Keith writes that for Badiou:
the event does not come into being from the world, whether ideally or materially, but from not being attached to it. The event is an 'interruption' that is always separate from the world. Instead of a world defined by 'creative continuity` there is the 'founding break'.
I had, at one point, a confused concept of singularity that privileged the 'interruption' or 'coupure' (Foucault's cut/break). It worked like this:
- The break has an irreversibility. In fact it is the irreversible – about as real as real time can be.
- A break can be repaired, but only with the addition of something to the closed system of that which is repaired.
- The loss of the originary state is therefore irreversible.
- But the break also originates the new individuation, which may be the synthesis of the broken and the repaired.
- It then acts as the singular fact of the event of that individuation.

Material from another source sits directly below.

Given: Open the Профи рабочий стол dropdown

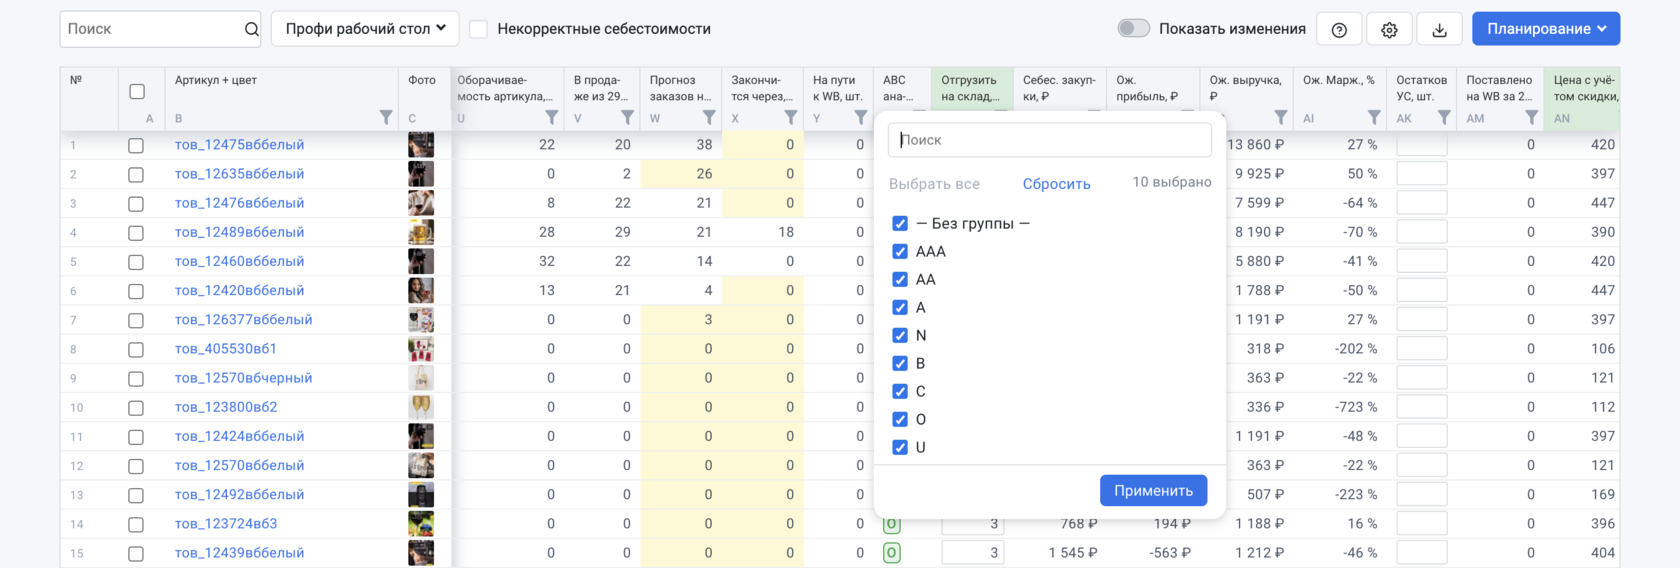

In this model, the break is the singularity around which an individual is oriented. It is the missing, the irrecoverable, the inaccessible that prevents the individual from becoming other. We can then say that the individual is a response to the break, its activity copes with the break, with its history, its singular specificity. That coping is its function, its telos. And its tendency to either simulation or creation, simulacra or originary form, defines its authenticity. The break is the singular first and final cause.
But as Keith states, this:
fails to understand the work being done with Deleuze's conception of the event, namely that, it seeks to provide an account of how rupture and discontinuity are explicable and possible.
This is the very meaning of "schizoanalysis": looking into the specific conditions for each schizm or discontinuity, and considering how those conditions form a continuum with that which is broken, carrying it across the break.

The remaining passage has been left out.